By supportMay 23, 2025
AI

Only 3 days left to save up to $900 to destroy the 2025 pass

By supportMay 23, 2025
AI

Sessions at Iliana Quinonez on Scaling AI Startup on Google Cloud: AI

By supportMay 23, 2025
AI

After Klarna, Zoom CEO will also use AI avatars in Quarterly Call

By supportMay 23, 2025
AI

Human CEOs argue that AI models are less hallucinating than humans

By supportMay 23, 2025
Add A Comment

Comments are closed.

Don't Miss

US judge blocks Trump’s efforts to ban Harvard University from registering foreign students | Education News

By supportMay 23, 2025

A US judge issued a temporary restraining order on Harvard’s efforts to prevent foreign students…

Openai goes with Jony Ive when Google plays AI catchup

May 23, 2025

TechCrunch Mobility: AI BET from Uber Freight, Robotaxi Caweat from Tesla and Nikola trucks hit auction blocks

May 23, 2025

Microsoft says that Aurora AI can accurately predict air quality, typhoons, etc.

May 23, 2025
Top Posts

Cancelling the Joy Reed Show is “mistakes”

February 26, 2025

Black melodrama has a possibility

February 26, 2025

The “Facts of Life” star died in 83

February 25, 2025

Cara Sophia Gascon joins Oscar despite social media controversy

February 25, 2025

Subscribe to Updates

Subscribe to our newsletter and never miss our latest news

Subscribe my Newsletter for New Posts & tips Let's stay updated!

About Us
About Us

Welcome to XMcnx – your trusted source for insightful information about the world of Crypto, Market trends, the latest developments in the US, cutting-edge AI technologies, Tech innovations, and Finance.

At XMcnx, our mission is to provide you with timely, accurate, and relevant news and analyses that empower you to stay ahead in an ever-evolving digital world.

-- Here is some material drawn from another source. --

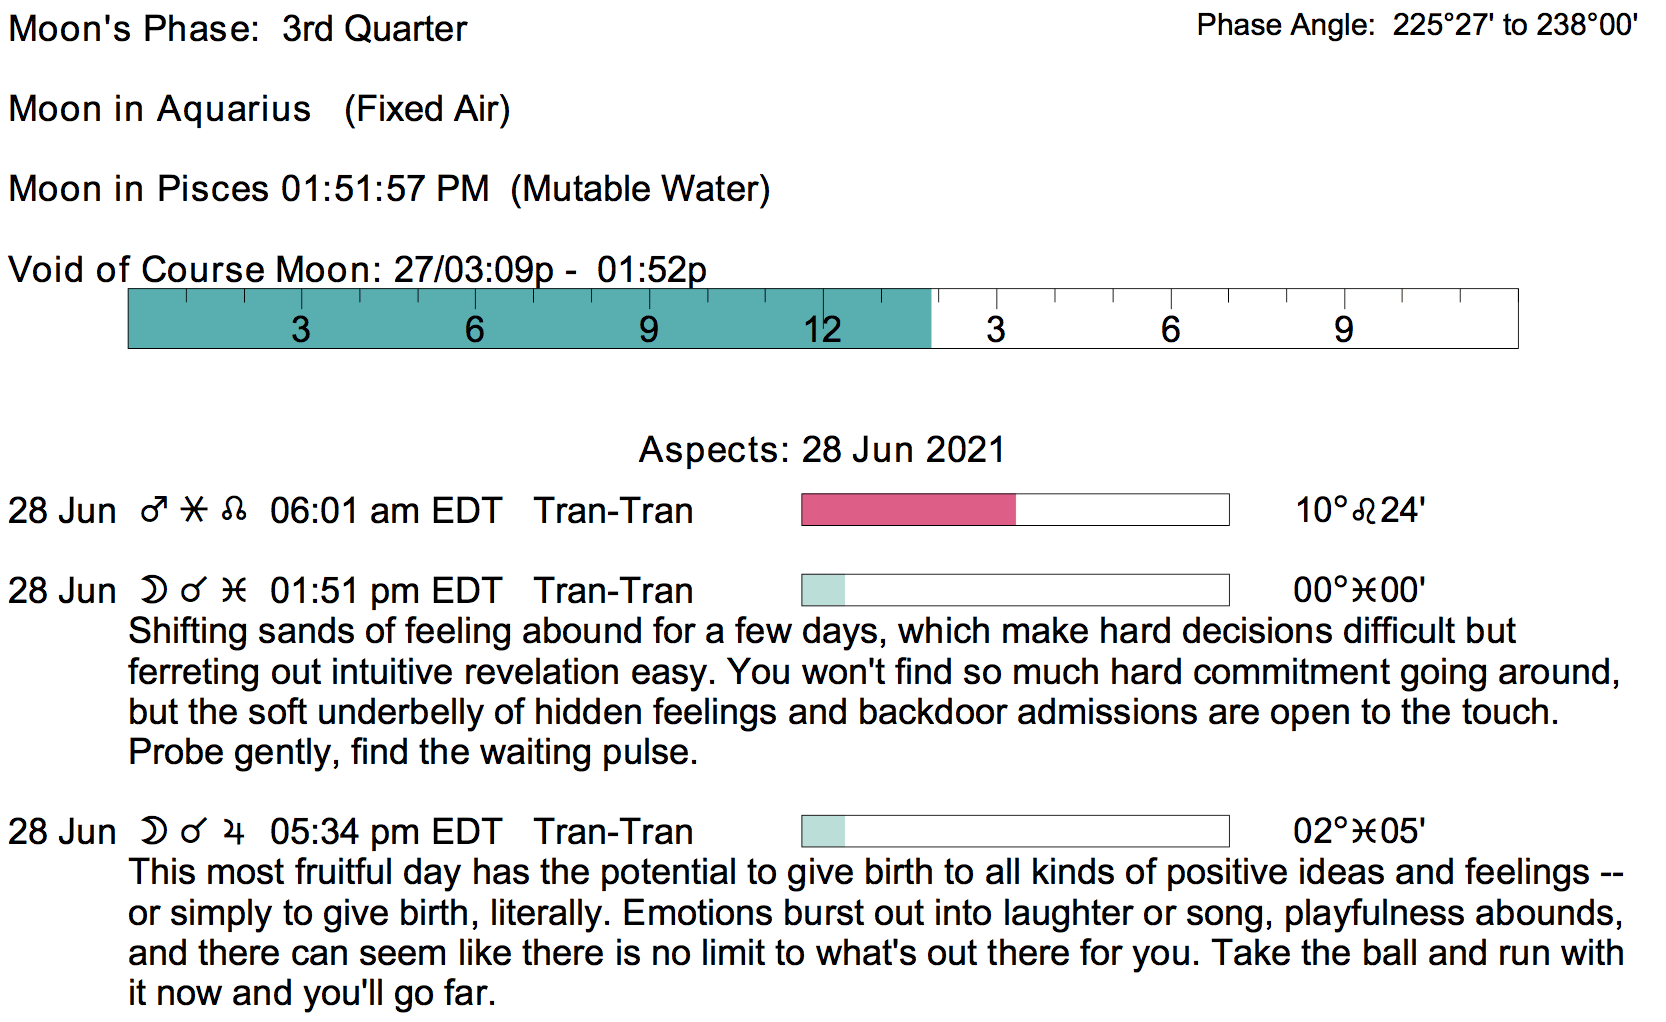Image resolution: width=1666 pixels, height=1022 pixels.
Task: Select the Moon glyph in the 05:34 pm aspect
Action: click(153, 832)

We understand the challenges of navigating through the complexities of modern markets, technology, and financial systems. That’s why we’re dedicated to delivering high-quality content that helps you make informed decisions.

Facebook X (Twitter) Pinterest YouTube WhatsApp
Our Picks

US judge blocks Trump’s efforts to ban Harvard University from registering foreign students | Education News

May 23, 2025

Openai goes with Jony Ive when Google plays AI catchup

May 23, 2025

TechCrunch Mobility: AI BET from Uber Freight, Robotaxi Caweat from Tesla and Nikola trucks hit auction blocks

May 23, 2025
Most Popular

TikTok announces it will go dark on Sunday without ‘definitive’ guarantees

January 18, 2025

President Trump mints $31 billion in new official $TRUMP crypto meme coin

January 18, 2025

El Salvador’s secret weapon? Stacey Herbert talks about the company’s extensive Bitcoin education program

January 18, 2025
  • Home
  • About Us
  • Advertise with Us
  • Contact Us
  • DMCA
  • Privacy Policy
  • Terms & Conditions
© 2025 xmcnx. Designed by xmcnx.

Type above and press Enter to search. Press Esc to cancel.